Identification of the key DNA damage response genes for predicting immunotherapy and chemotherapy efficacy in lung adenocarcinoma based on bulk, single-cell RNA sequencing, and spatial transcriptomics

Immune checkpoint inhibitors (ICI) plus chemotherapy is the preferred first-line treatment for advanced driver-negative lung adenocarcinoma (LUAD). The DNA damage response (DDR) is the main mechanism underlying chemotherapy resistance, and EGLN3 is a key DDR component. We conducted an analysis utilizing TCGA and GEO databases employing multiple labels-WGCNA, DEGs, and prognostic assessments. Using bulk RNA-seq and scRNA-seq data, we isolated EGLN3 as the single crucial DDR gene. Spatial transcriptome analysis revealed the spatial differential distribution of EGLN3. TIDE/IPS scores and pRRophetic/oncoPredict R packages were used to predict resistance to ICI and chemotherapy drugs, respectively.

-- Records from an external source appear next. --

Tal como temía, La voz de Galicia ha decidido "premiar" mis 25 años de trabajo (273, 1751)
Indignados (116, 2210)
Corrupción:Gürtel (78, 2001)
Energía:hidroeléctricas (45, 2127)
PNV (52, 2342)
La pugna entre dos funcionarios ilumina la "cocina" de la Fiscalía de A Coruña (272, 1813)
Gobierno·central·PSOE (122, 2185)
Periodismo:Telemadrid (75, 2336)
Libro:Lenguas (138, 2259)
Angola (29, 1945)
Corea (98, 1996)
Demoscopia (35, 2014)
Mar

EGLN3 was overexpressed in LUAD tissues (p < 0.001), with the high EGLN3 expression group exhibiting a poor prognosis (p = 0.00086, HR: 1.126 [1.039−1.22]). Spatial transcriptome analysis revealed EGLN3 overexpression in cancerous and hypoxic regions, positively correlating with DDR-related and TGF-β pathways. Drug response predictions indicated EGLN3's resistance to the common chemotherapy drugs, including cisplatin (p = 6.1e−14), docetaxel (p = 1.1e−07), and paclitaxel (p = 4.2e−07). Furthermore, on analyzing the resistance mechanism, we found that EGLN3 regulated DDR-related pathways and induced chemotherapy resistance. Additionally, EGLN3 influenced TGF-β signaling, Treg cells, and cancer-associated fibroblast cells, culminating in immunotherapy resistance. Moreover, validation using real-world data, such as GSE126044, GSE135222, and, IMvigor210, substantiated the response trends to immunotherapy and chemotherapy. EGLN3 emerges as a potential biomarker predicting lower response to both immunotherapy and chemotherapy, suggesting its promise as a therapeutic target in advanced LUAD.